La table

Par RedSioda

Il y a seize ans, de petits poings martelaient quotidiennement la surface inégale de l'imposante table, déjà érodée par des centaines de repas.

"J'ai FAIM! J'ai FAIM!"

"Fred, George, ça suffit! Bill chéri, veux-tu aider Ronnie à grimper sur sa chaise? Ah ça non, Charlie, il n'en est pas question! Ce…cette chose n'entre pas dans la maison! Et lave tes mains tout de suite, jeune homme."

Le monde tournait autour de la table; une vie effrénée orbitait autour d'elle. Un fouillis d'enfants courait à en perdre haleine, évitant de peu la collision avec ses pattes solides. Parfois, une trace bleutée s'imprimait à grands cris sur un carré de peau douce lorsque son propriétaire aventurier fonçait à grande vitesse contre un de ses coins. Les larmes et le sang en ont imprégné son bois; les rires l'ont fait vibrer.
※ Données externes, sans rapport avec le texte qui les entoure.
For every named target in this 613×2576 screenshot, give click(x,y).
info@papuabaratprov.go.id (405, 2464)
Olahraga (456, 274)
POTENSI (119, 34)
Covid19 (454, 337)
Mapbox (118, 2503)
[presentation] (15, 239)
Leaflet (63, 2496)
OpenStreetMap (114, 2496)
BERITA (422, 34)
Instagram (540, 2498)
Elle a été entaillée très légèrement un soir de rébellion, quelques secondes avant que la coupable ne se fasse indiquer le chemin de sa chambre, où elle passa une soirée morne sans dessert.

Neuf paires de mains ont glissé sur la table pendant de nombreuses années. La nourriture y a parfois été renversée en grandes et chaudes éclaboussures. Plusieurs tasses de thé l'ont réchauffée durant de longues nuits d'insomnie à craindre le pire et à se réjouir du meilleur.
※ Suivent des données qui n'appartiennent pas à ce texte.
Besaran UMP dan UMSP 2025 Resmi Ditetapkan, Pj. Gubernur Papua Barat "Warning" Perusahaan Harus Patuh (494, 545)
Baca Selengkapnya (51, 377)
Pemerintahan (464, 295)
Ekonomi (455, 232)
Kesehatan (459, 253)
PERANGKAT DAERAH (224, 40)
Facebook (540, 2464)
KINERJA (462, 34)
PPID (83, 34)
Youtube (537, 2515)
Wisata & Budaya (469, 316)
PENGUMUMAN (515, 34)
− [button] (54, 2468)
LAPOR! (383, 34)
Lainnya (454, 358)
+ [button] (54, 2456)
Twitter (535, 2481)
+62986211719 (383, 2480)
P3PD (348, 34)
Des sorts ont été conjurés sur elle avec lassitude ou avec exaspération. La table était souvent longue et courte la même journée.
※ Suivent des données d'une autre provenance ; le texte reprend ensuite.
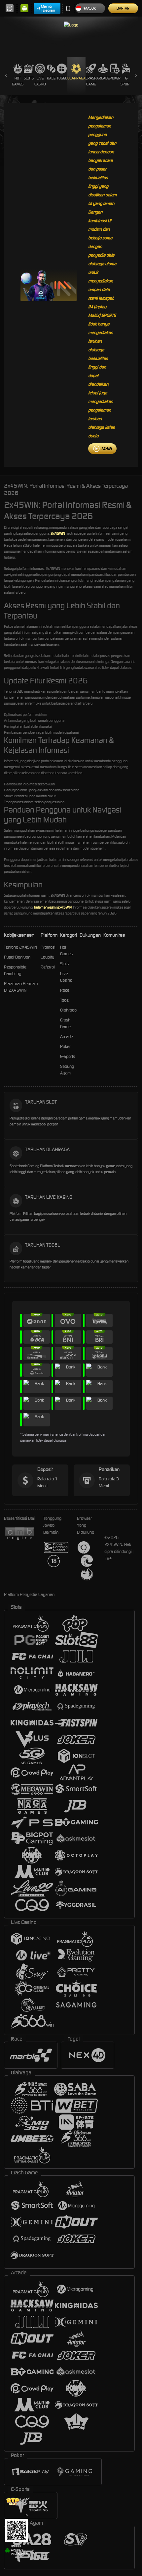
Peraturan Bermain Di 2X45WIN (21, 987)
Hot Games (17, 81)
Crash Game (91, 81)
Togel (62, 78)
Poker (115, 78)
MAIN (106, 448)
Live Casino (40, 81)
Une nuit très chaude, presque oubliée, elle a aussi supporté les courbes dénudées de la femme qui a donné naissance à cette énergie tourbillonnante autour d'elle.

L'amour y était gravé dans son grain et dans ses nœuds.

Les livres ont frappé la table durement. L'encre a couru sur sa surface comme la rivière fuyait son lit. Des cartes l'ont fouettée. La table a tout vu et tout entendu. Ceux qui s'y asseyaient pour la première fois ne pouvaient qu'être ébloui par son pouvoir rassembleur. S'y asseoir, c'est gagner une famille. La table rassemble et ne divise jamais.

Seize ans plus tard, les poings ne martèlent plus la table. Deux coudes reposent sur sa surface soyeuse adoucie par le temps.

Ce matin, la table est froide. Autour d'elle rôdent des fantômes d'instants devenus précieux.

Les doigts sur les lèvres, une tasse de thé fumante devant elle, une mère contemple la table vide, comme si elle était un miroir détenant le pouvoir de ramener à la vie tous ces moments fanés.